La produzione e il consumo di carne
Basta pensare infatti che per produrre un chilo di patate sono necessari solo 100 litri di acqua mentre per produrre un chilo di maiale servono ben 4.600 litri. Per un chilo di pollo 4.100 litri di acqua, per un chilo di manzo 13.000 litro di acqua. Per quanto riguarda l’energia negli Stati Uniti sono necessari 2.700 kcal di energia fossile per produrre 100 kcal di maiale e soltanto 1.600 kcal per produrre 100 kcal di manzo.

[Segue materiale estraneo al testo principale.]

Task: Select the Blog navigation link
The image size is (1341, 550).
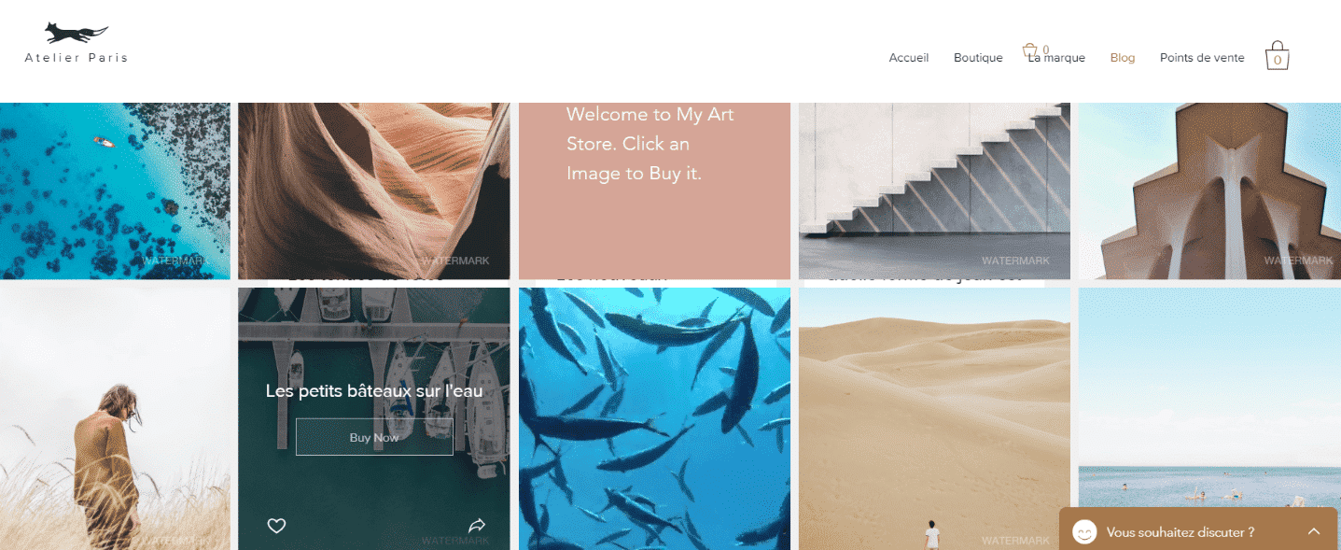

L’inquinamento prodotto dai cibi non locali
Negli ultimi quarant’anni, osserva ancora il rapporto, gli scambi commerciali di prodotti alimentari a livello mondiale è fortemente cresciuto: gli scambi hanno superato i 7.000 miliardi di kcal al giorno nel 2003 (92% vegetali, 6% animali terrestri e 2% animali acquatici) contro meno di 1.500 mld di Kcal al giorno nel 1961. Dati, questi, sottolinea il rapporto, ”che testimoniano di un ricorso maggiore delle nazioni al commercio internazionale con la crescita parallela dei trasporti a base di energie fossili”.